Is $\int_1^2 \frac{\cos t}{1-\sqrt t} \, dt$ integrable? Is $\displaystyle \int_1^2 \frac{\cos t}{1-\sqrt t} \, dt < \infty $ ? How to prove it ?
Thankfully
 A: HINT:
$$\frac{\cos(t)}{1-\sqrt{t}}=\frac{(1+\sqrt{t})\cos(t)}{1-t}$$
SPOILER ALERT:  SCROLL OVER THE HIGHLIGHTED AREA TO REVEAL THE SOLUTION

 Note that for for any $\epsilon >0$ and $x\in (1+\epsilon,3/2]$ we have $$\frac{(1+\sqrt{t})\cos(t)}{1-t}\le \frac{\left(1+\sqrt{\frac32}\right)\cos(3/2)}{1-t}$$and $$\int_{1+\epsilon}^{3/2}\frac{1}{1-t}\,dt=\log(2\epsilon)\to -\infty$$as $\epsilon \to 0^+$.  So, the integral of interest diverges.
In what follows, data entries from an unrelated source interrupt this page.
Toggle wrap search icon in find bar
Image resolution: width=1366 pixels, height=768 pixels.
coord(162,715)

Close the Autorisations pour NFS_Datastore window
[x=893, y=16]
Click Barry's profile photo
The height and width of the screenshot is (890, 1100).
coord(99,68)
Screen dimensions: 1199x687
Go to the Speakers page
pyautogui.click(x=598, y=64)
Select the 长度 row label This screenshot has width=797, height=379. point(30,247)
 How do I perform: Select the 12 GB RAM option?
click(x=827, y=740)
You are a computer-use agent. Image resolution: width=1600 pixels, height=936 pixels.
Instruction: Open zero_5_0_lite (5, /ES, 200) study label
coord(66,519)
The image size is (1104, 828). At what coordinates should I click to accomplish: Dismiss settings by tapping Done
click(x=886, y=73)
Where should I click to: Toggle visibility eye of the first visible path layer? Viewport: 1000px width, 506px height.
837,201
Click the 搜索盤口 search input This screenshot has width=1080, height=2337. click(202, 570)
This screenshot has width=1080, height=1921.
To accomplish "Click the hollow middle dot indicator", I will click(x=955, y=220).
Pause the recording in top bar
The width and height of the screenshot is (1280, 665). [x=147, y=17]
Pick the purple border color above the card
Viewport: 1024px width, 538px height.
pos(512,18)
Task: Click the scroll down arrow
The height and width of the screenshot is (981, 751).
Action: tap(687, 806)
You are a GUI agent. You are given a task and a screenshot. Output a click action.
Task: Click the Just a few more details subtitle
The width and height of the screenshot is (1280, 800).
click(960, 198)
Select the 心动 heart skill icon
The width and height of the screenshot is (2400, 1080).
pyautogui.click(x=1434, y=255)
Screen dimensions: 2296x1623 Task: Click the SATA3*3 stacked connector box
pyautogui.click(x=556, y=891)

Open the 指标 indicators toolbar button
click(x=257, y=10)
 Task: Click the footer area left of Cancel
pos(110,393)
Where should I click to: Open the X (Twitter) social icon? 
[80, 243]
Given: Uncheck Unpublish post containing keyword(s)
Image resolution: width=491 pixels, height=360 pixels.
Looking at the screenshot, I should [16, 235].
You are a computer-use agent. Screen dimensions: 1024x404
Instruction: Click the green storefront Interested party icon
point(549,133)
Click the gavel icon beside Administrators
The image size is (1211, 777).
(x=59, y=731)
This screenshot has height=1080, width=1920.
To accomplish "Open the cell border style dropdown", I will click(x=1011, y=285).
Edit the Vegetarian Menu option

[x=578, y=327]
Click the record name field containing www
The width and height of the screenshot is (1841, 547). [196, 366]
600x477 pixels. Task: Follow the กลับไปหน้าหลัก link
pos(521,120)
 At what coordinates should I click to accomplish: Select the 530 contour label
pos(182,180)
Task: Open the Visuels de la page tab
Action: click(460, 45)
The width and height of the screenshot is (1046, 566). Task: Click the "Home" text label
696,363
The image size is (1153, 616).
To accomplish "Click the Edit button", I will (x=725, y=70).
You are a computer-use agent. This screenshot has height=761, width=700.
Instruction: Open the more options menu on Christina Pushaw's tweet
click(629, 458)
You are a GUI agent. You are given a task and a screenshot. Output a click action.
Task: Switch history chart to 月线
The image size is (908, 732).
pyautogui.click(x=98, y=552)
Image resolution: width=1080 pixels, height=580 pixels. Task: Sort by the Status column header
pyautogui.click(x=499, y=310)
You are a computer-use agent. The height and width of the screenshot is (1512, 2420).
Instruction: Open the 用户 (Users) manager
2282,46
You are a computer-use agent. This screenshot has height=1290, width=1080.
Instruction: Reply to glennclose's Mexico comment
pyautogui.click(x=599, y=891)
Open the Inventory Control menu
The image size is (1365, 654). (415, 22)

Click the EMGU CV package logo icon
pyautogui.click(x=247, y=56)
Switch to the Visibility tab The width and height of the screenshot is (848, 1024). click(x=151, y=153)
A: You should check what happens near $1^+$:
$$\frac{\cos t}{1-\sqrt t}=\frac{\cos t}{1-\sqrt {1+(t-1)}}\sim
\frac{\cos 1}{1-(1+\frac{1}{2}(t-1))}=-\frac{2\cos 1}{t-1}$$
which is NOT integrable. Moreover $\displaystyle \int_1^2 \frac{\cos t}{1-\sqrt t} \, dt = -\infty$ because $-2\cos 1<0$
A: Assuming that the integral is convergent, the integral
$$ \int_{1}^{\sqrt{2}}\frac{2z}{1-z}\,\cos(z^2)\,dt $$
is convergent, too, due to the substitution $t=z^2$. However, the last integrand function is a meromorphic function with a simple pole at $z=1$ with residue $-2\cos(1)$, hence the last integral is not convergent and neither it is the original one.